### TASK OBJECTIVE
In the data below, begin at the line with "Click the properties panel vertical scrollbar" and stop after the line with "The width and"; output those lines exactly and no pictures.

### RECORD SET
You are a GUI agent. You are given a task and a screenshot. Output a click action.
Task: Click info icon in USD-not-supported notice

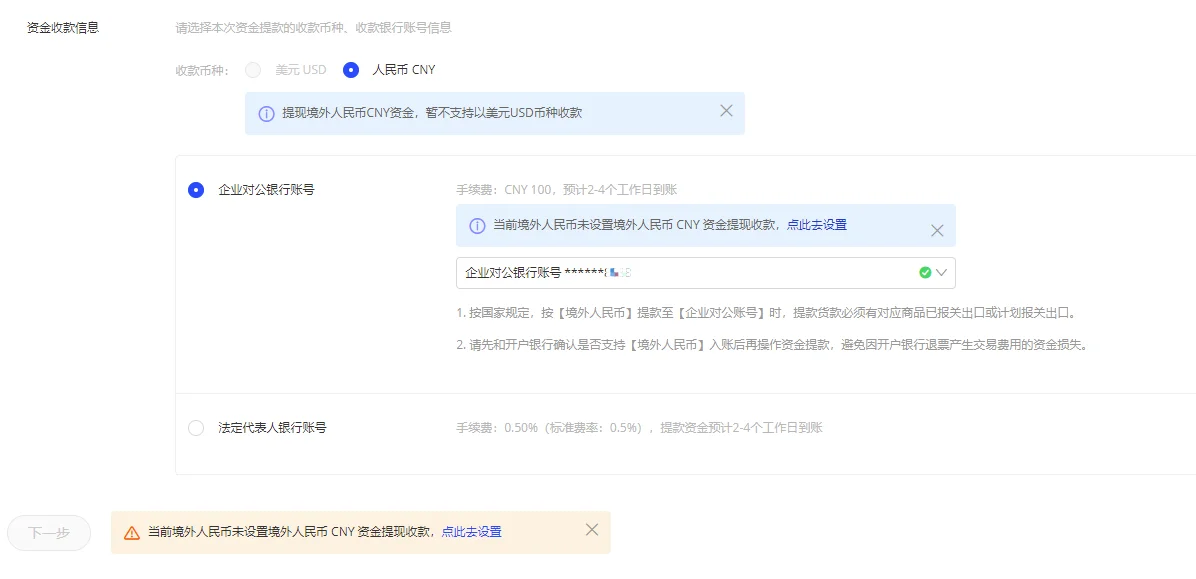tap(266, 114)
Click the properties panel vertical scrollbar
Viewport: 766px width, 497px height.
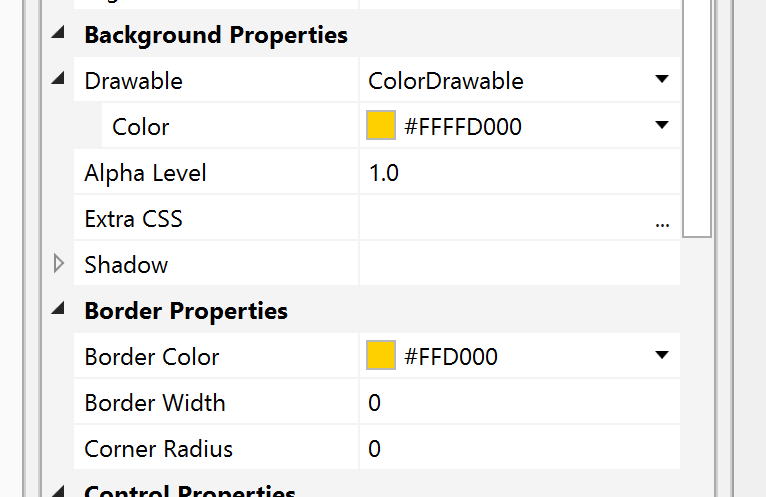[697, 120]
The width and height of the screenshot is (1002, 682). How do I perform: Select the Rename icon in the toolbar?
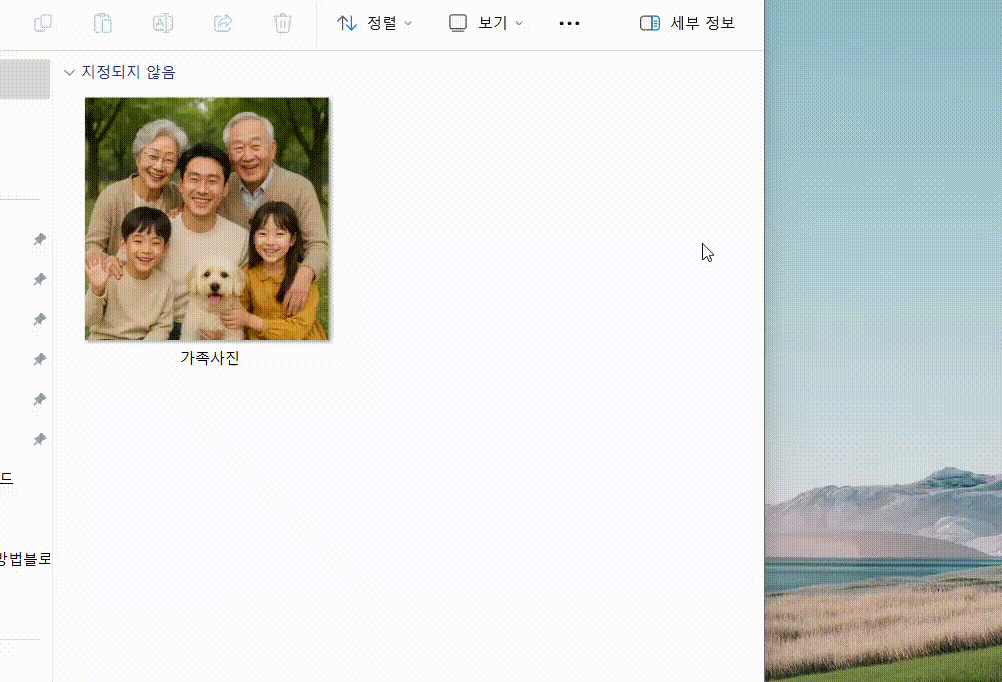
* * *
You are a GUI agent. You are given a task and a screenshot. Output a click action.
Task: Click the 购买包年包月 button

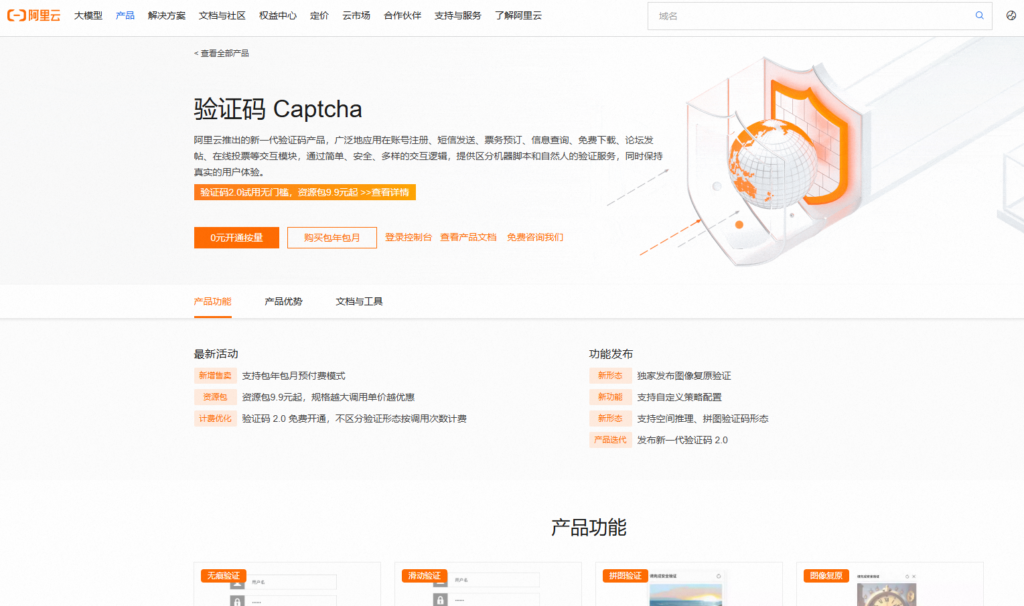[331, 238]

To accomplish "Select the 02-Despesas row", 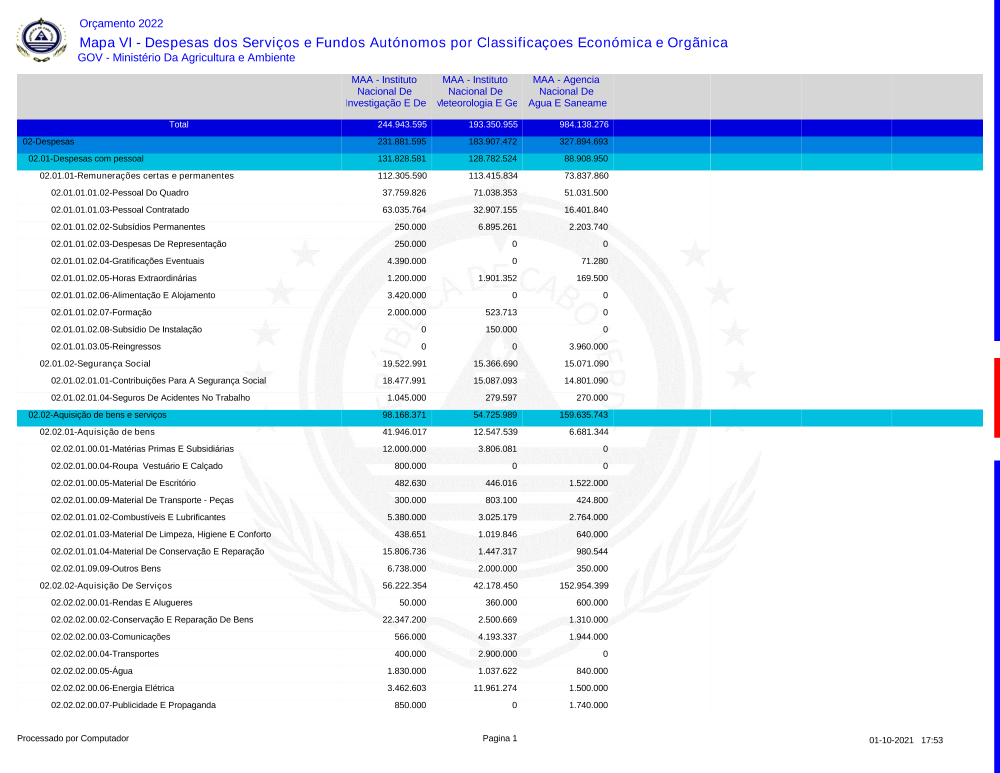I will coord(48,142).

### EXPECTED OUTPUT
Click the properties panel vertical scrollbar
Viewport: 766px width, 497px height.
[697, 120]
The width and height of the screenshot is (1002, 682). How do I perform: Select the Rename icon in the toolbar?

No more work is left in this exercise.